Your task:
Within the records below, repeat each line exactly but keep every picture out of the copy.

Dataset entries:
================================

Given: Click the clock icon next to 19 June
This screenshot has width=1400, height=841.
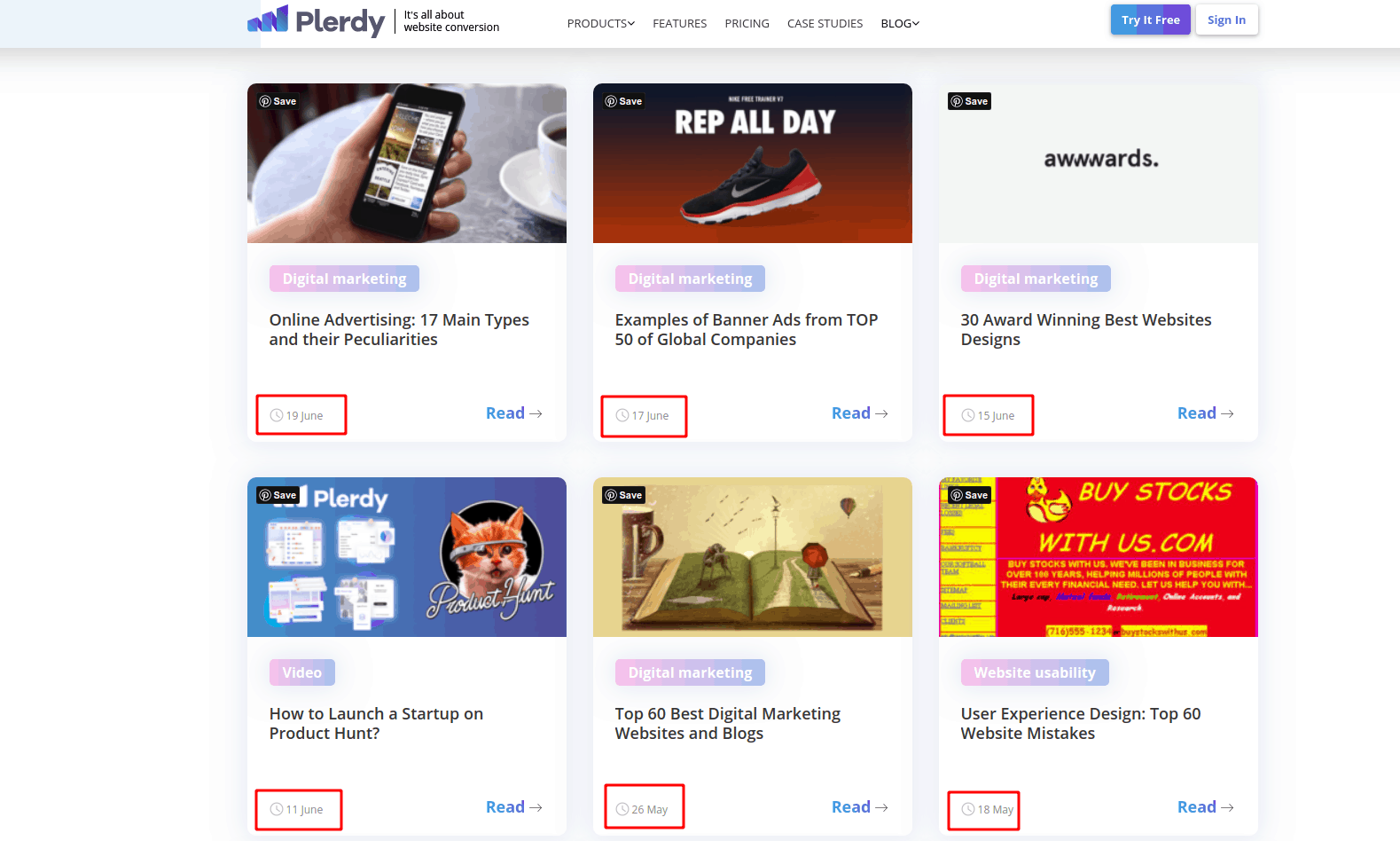Looking at the screenshot, I should 277,415.
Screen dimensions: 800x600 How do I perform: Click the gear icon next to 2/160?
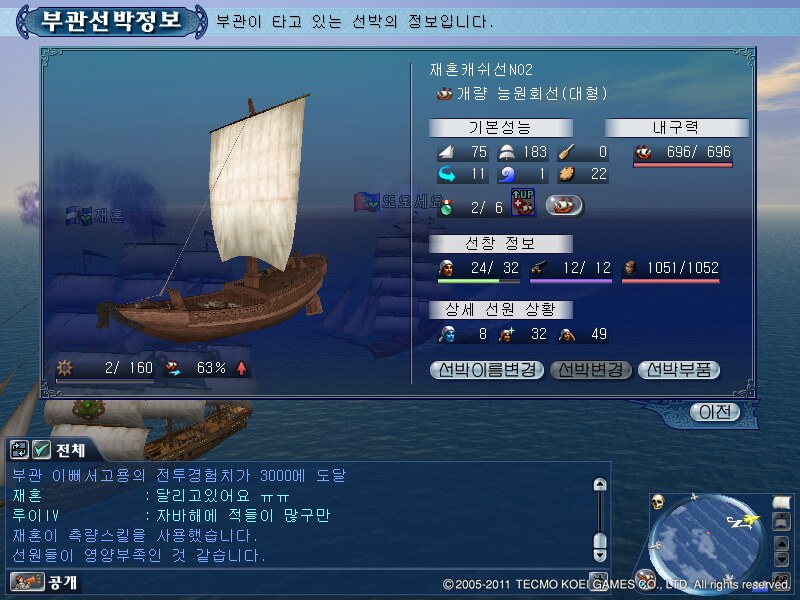(65, 367)
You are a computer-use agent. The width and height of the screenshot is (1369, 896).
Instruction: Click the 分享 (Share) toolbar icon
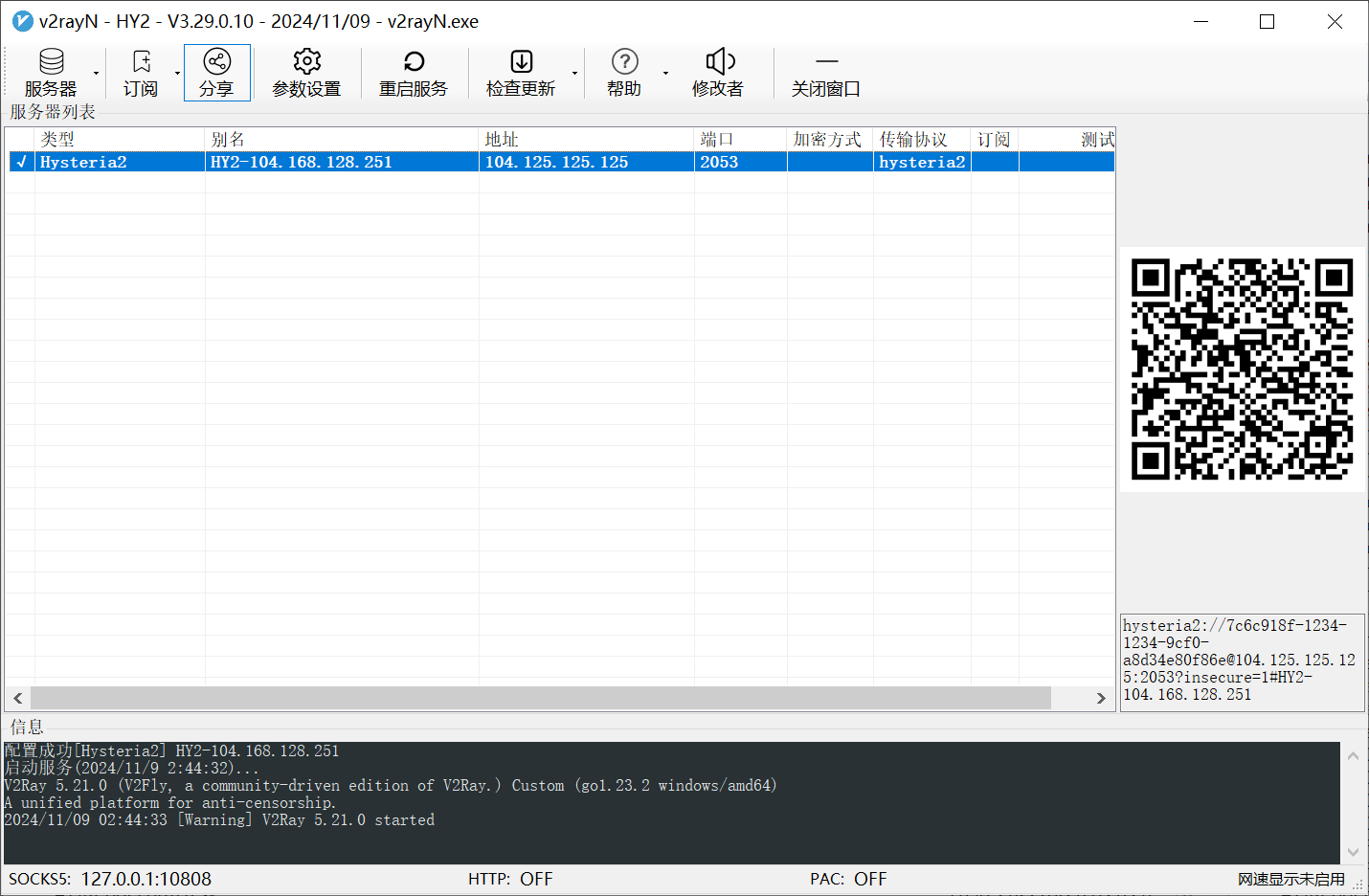217,62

================================

Response to this task:
Given: Click the clock icon next to 19 June
This screenshot has width=1400, height=841.
Looking at the screenshot, I should 277,415.
Screen dimensions: 800x600 How do I perform: Click the gear icon next to 2/160?
(65, 367)
You are a computer-use agent. The width and height of the screenshot is (1369, 896).
Instruction: Click the 分享 (Share) toolbar icon
217,62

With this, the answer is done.